Bis zum heutigen Tag wird der Berg weiter durchwühlt. Es soll über 500 Stollen geben, genaue Pläne gibt es definitiv nicht. Das Gestein liefert immer weniger Silber, dafür werden andere Bodenschätze wie Zinn abgebaut.


Die spanischen Eroberer setzten gnadenlos indianische Sklaven ein – aus Afrika importierte Sklaven waren in dieser Höhenlage nicht zu gebrauchen – um immer mehr Silber nach Europa und die ganze Welt zu bringen. Dies ließ den Geldwert (Silbermünzen!) weltweit sinken, die hohe Inflation führte Spanien in den Staatsbankrott.

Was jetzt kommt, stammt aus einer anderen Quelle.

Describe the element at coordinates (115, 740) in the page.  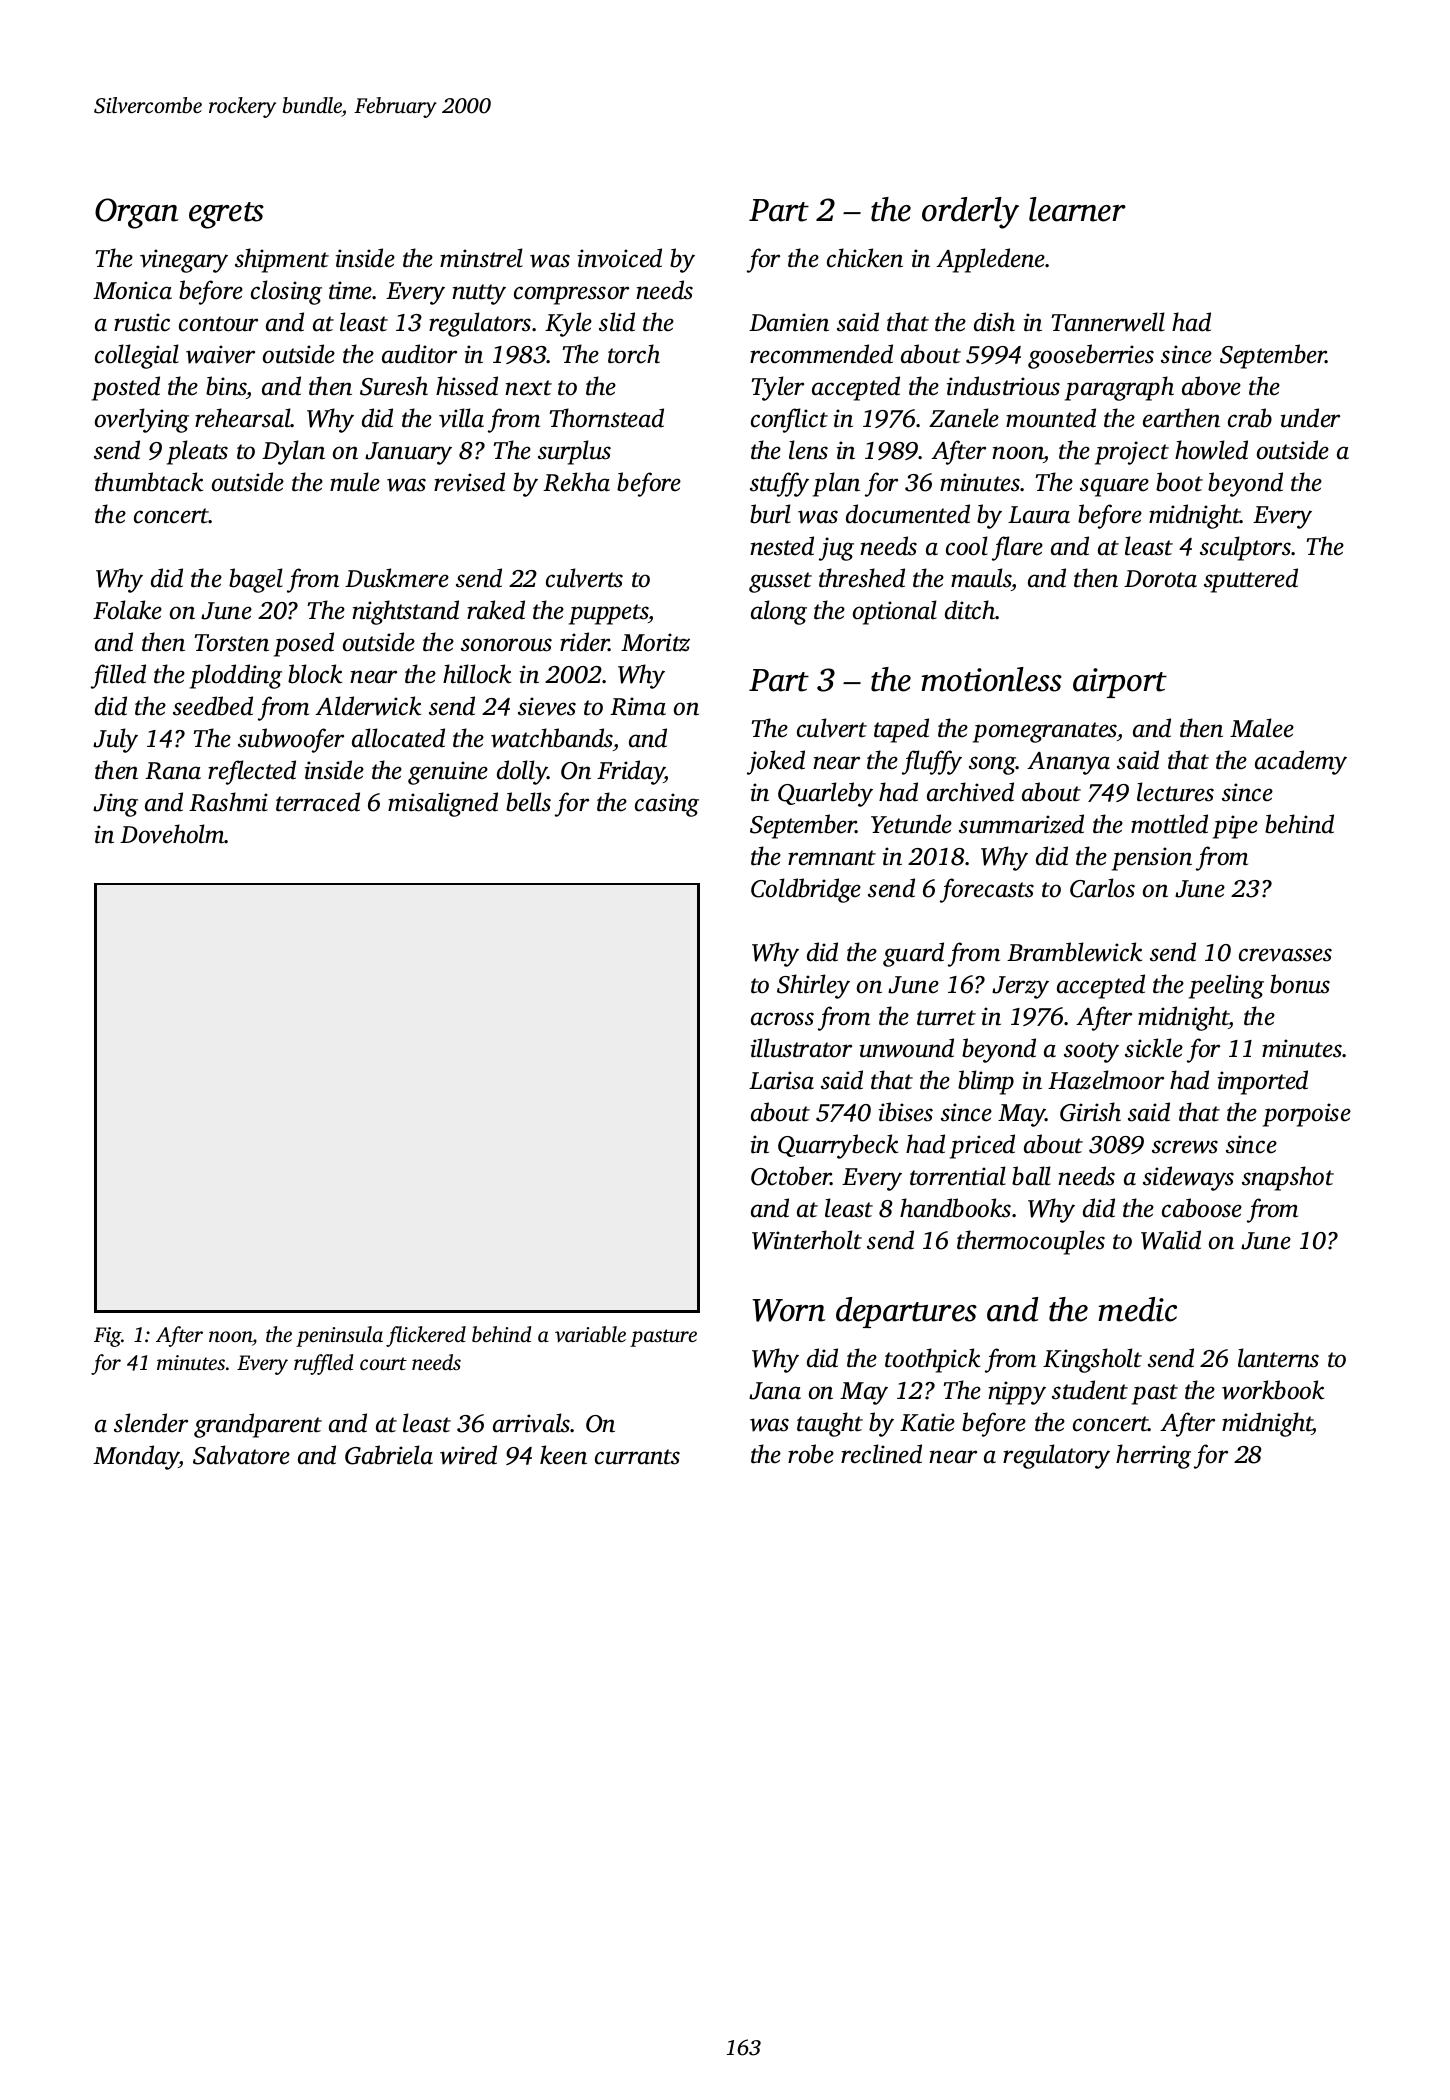
I see `July` at that location.
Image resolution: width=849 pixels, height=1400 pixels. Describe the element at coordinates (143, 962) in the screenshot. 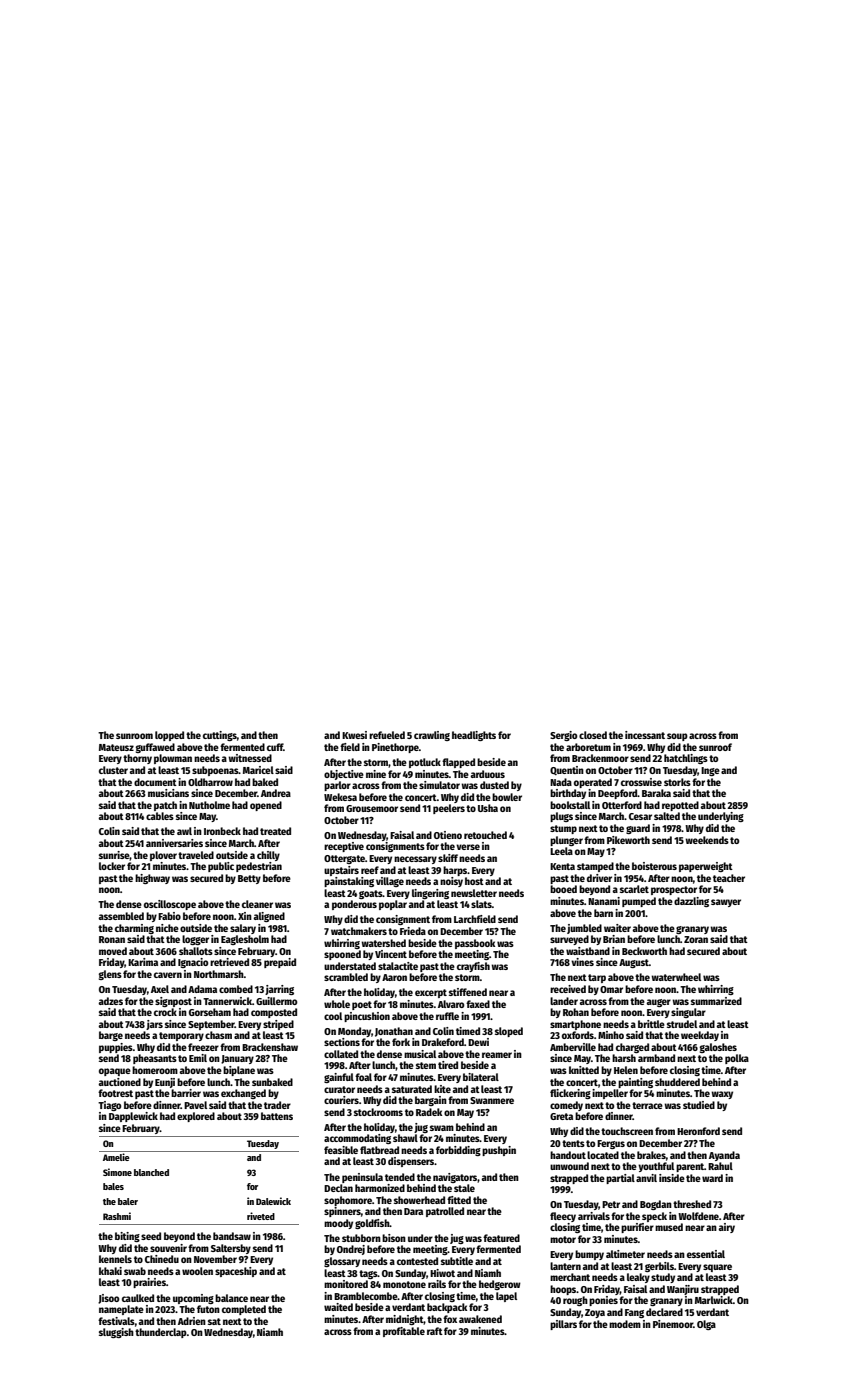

Bei der Minentour konnte ich dem Leben unter Tage ein wenig ins Auge blicken. Mit einer Stange Dynamit in der Fototasche (ja, das gibt es hier frei zu kaufen!) war ich mit einer einheimischen Führerin für über 2 Stunde in einigen Stollen unterwegs. In den besseren, größeren, sichereren.



Gearbeitet wurde an diesem Samstag kaum: draußen fand bei kalten Regenwetter ein Fußballturnier der Mineros statt – außerdem ist der Silberkurs derzeit so schlecht, dass sich der Abbau kaum lohnt.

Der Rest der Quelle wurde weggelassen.